Sometimes removing filler words creates artifacts:

  • words feel slammed together
  • breaths disappear completely
  • the cut sounds like a “click”

This usually happens when the edit is too tight or the audio has heavy compression.

Practical fixes:

  • leave 2–6 frames of room tone between words (enough to feel natural)
  • keep a small breath before important sentences
  • avoid stacking multiple denoise/compression tools at once
  • if the sentence feels unnatural, re-record the line and replace it

The goal is not to hide the edit perfectly. The goal is to preserve natural cadence.

How to remove filler words without changing meaning

Filler words sometimes hide uncertainty.

If you remove them blindly, you might accidentally change intent:

  • “I think this works” vs “This works”

So use a simple rule:

  • remove filler that adds nothing
  • keep hedges only when uncertainty is part of the message

This is where transcript review matters: you can see exactly what the sentence becomes after cleanup.

A finishing workflow (Cutsio → NLE) that stays fast

The fastest approach is:

  1. Use Cutsio to clean pacing and remove obvious filler clusters
  2. Export a clean timeline to your NLE
  3. Apply finishing polish:

- EQ and light compression for clarity

- gentle loudness leveling

- captions and on-screen text

Cutsio is designed to keep you out of the “waveform hunting” loop.
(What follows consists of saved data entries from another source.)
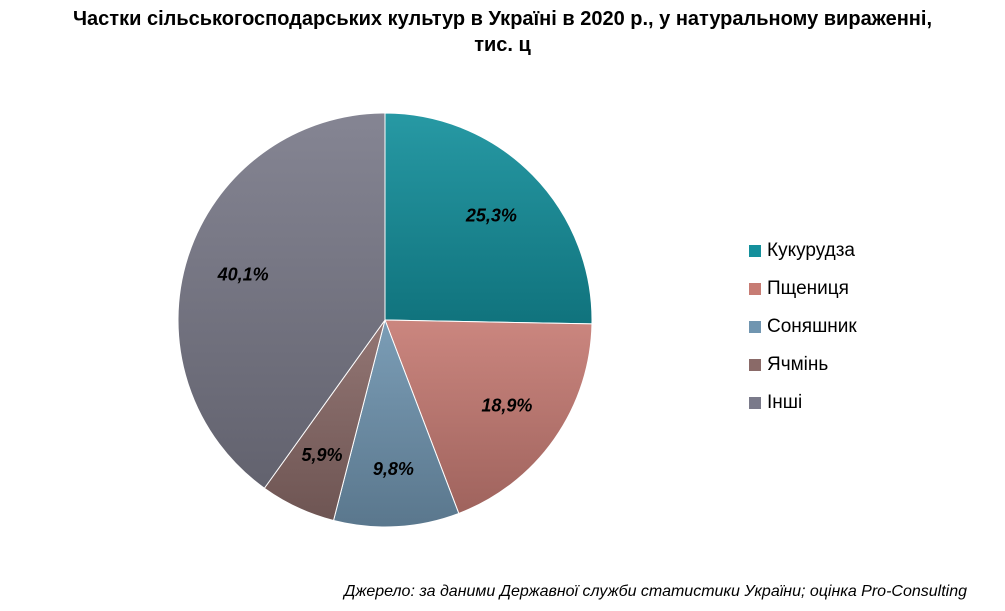 The height and width of the screenshot is (611, 1005). I want to click on legend-label-corn: Кукурудза, so click(811, 250).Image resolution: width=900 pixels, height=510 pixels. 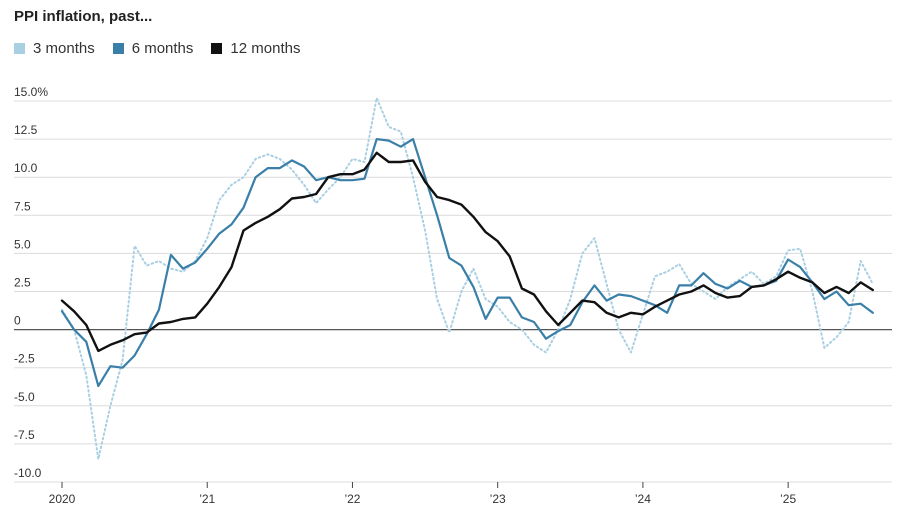 I want to click on y-tick-label: -2.5, so click(x=24, y=359). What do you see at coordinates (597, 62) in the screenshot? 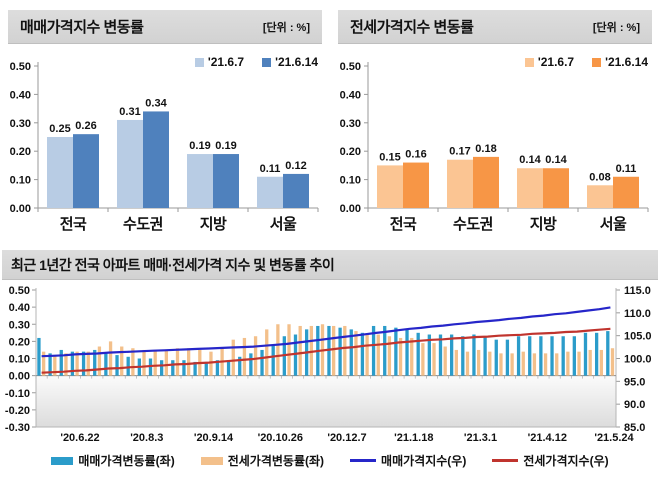
I see `jeonse-series2-swatch-icon` at bounding box center [597, 62].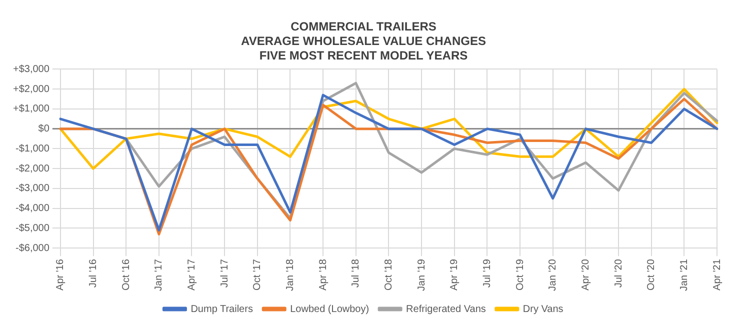 The image size is (737, 324). What do you see at coordinates (454, 274) in the screenshot?
I see `x-tick-label: Apr '19` at bounding box center [454, 274]. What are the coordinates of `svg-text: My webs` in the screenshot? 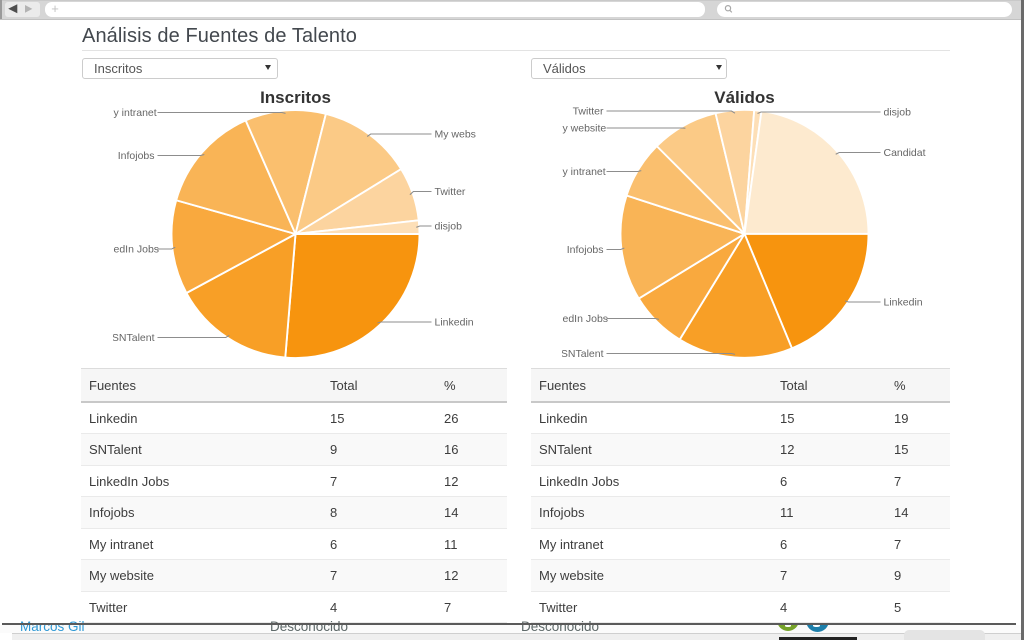 It's located at (456, 135).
Your NLE is where you do the final polish when you care about brand-level delivery.

If you’re building educational content, you’ll often pair filler removal with dead-air removal. See: How to Remove Dead Air From Lecture Videos.

The most common filler-word cleanup mistakes (and how to avoid them)

Cleaning every filler word

If you remove every “like” and “so,” you may remove your natural voice. Focus on repetition and hesitation, not personality.

Over-tightening pauses

If you cut every pause, the viewer feels rushed. Keep micro-pauses that help comprehension.

Ignoring the hook

If the first sentence still starts slowly, your clip will underperform even if the rest is clean. Use a clear opening line that states the outcome.

If you want help generating hook options, use Script AI to produce variations you can test.

A repeatable filler-word cleanup checklist

  1. Upload to Cutsio
  2. Scan transcript for clusters (“um/uh/you know” bursts)
  3. Clean clusters first (highest ROI)
  4. Tighten dead air with Silent Slicer
  5. Review for rhythm and meaning
  6. Export to NLE for finishing if needed
  7. Save your settings as a preset so the next video is faster

Consistency is what makes you sound professional at scale.

FAQ

Will removing filler words make me sound unnatural?

Not if you preserve rhythm and keep intentional pauses. Remove filler clusters and long hesitation gaps, not every micro-pause.

What’s the fastest way to find filler words?

Use transcripts. Audio AI transcripts make filler visible so you can clean it systematically.

Should I remove every “like” and “so”?

No. Remove repetition and hesitation, not personality. Your goal is clarity, not robotic delivery.

Where does Cutsio fit in filler removal workflows?

Cutsio is the pre-edit layer: transcripts, semantic search, pacing cleanup with Silent Slicer, then export a clean timeline to your finishing editor.

What’s the best way to reduce filler words in future recordings?

Record in short sections, use an outline, pause silently instead of filling with “um,” and keep the goal of each segment clear.